The Raiders had won other big games this season, including topping Mamaroneck, and lost key one-run games that added to the disappointment of a 6-13-1 record, but that doesn’t mean the season was a bust by any means.
“Baseball is a game I played to have fun and I really hope the team doesn’t lose the spirit of how fun baseball can be,” Morikuni said. “At the end of the day as a senior I’m going to remember the memories I made not only with my teammates, but with my dad throwing the ball around. It’s about everybody who supported me throughout this process. Everybody may fixate on the wins and losses, but to me it’s more the memories and fun times I did have and what I learned that I will cherish.”
The life lessons from Scarsdale Little League to varsity will stay with Morikuni more than the record.
“The patience, the courage, the perseverance have really taught me and I don’t think I’d be able to have those same lessons without baseball,” Morikuni said.
The two years Morikuni spent on varsity were about working hard and giving his best shot, even if he didn’t always live up to his own individual and team standards as far as results. For Morikuni it was about battling through the grind.
“It was trying to practice my swing, practicing when no one was looking,” he said. “There were moments when it really showed up and what I took away from this season was the camaraderie we had as a team was better than last year since we communicated much more and picked ourselves up more this year.”
Scarsdale graduates Sam Bernstein, Michael DiSanto, Cole Kattan, Trevor Lambert, Ben Lehrburger, Morikuni, Jonah Schneider, Jeremy Steinschraber, Cole Thaler, Avery Tzamarot and Matt Watiker, many of whom played key defensive, offensive and pitching spots.
“The whole senior class had an impact throughout the year,” Weigel said.
The team returns juniors Blieden, Sam Feldman, Cole Fuehrer, Conner Raff, Tarif Sabur, Ryan Smith and Kevin Walker, a strong core to build around.

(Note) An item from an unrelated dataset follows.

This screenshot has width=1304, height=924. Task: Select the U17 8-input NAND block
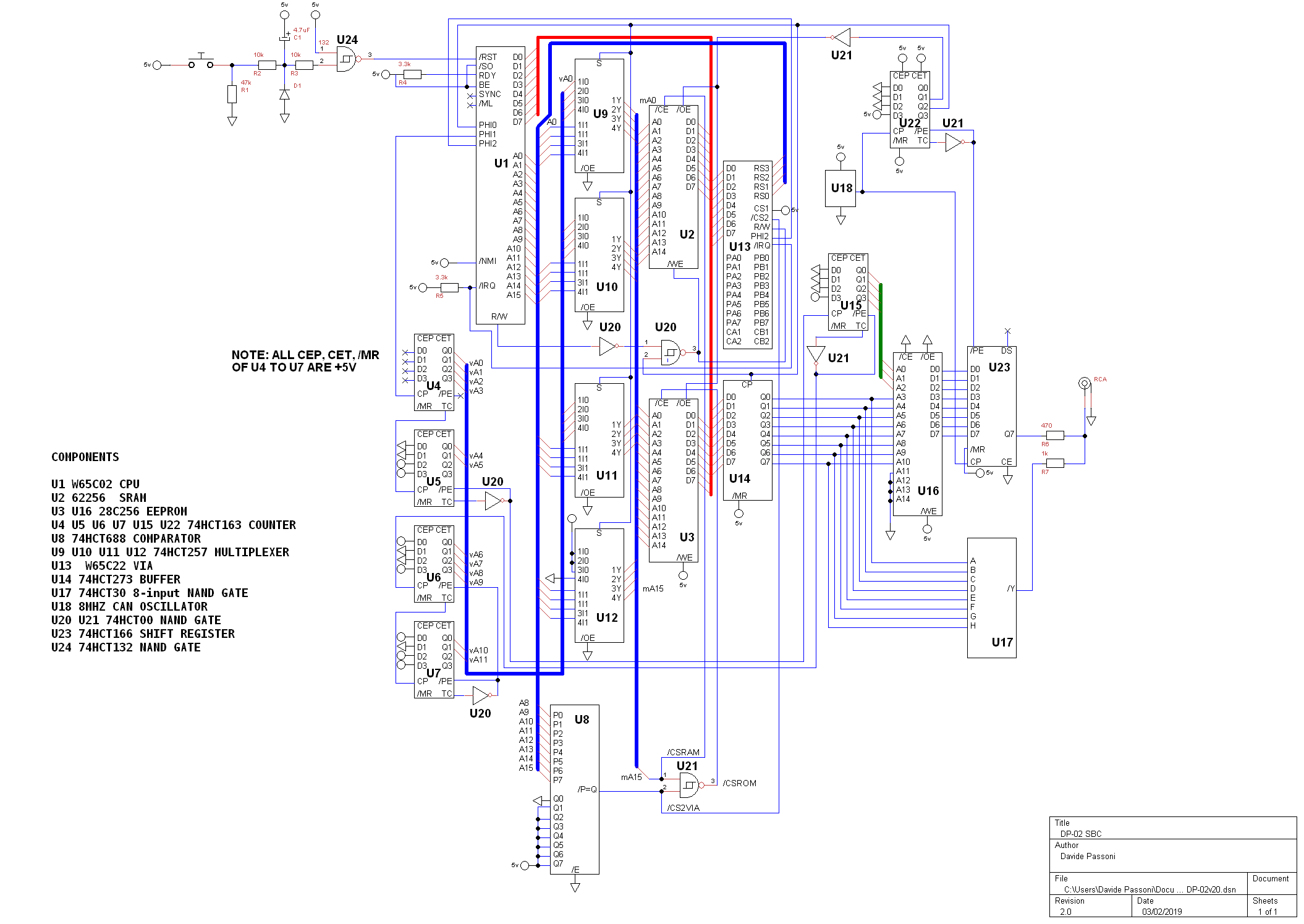(x=991, y=598)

Weigel hopes to see the junior class put in the time during the offseason to get stronger on and off the field. “They see what it takes to get to this level and they need to realize what it takes to stay at this level,” he said. “It’s every day. You’ve got to fight the grind.”
It took time for some players to understand the jump from junior varsity to varsity.
“The game is faster up here,” Weigel said. “You pay more attention to detail. Other teams scout you and watch you to get to know what your strengths and weaknesses are. For the junior class to see that and how I coach and how I run my program is a good thing. They know what to expect for senior year.”
The Raiders have good team chemistry and stuck together on and off the field not only with workouts and games, but a ropes course adventure with the boys lacrosse team, a trip to Yankee Stadium and team dinners.
It all adds up and will continue with hard work in the offseason.
“It’s learning how to compete, what it takes to compete,” Weigel said. “It’s not just words. It’s actions.”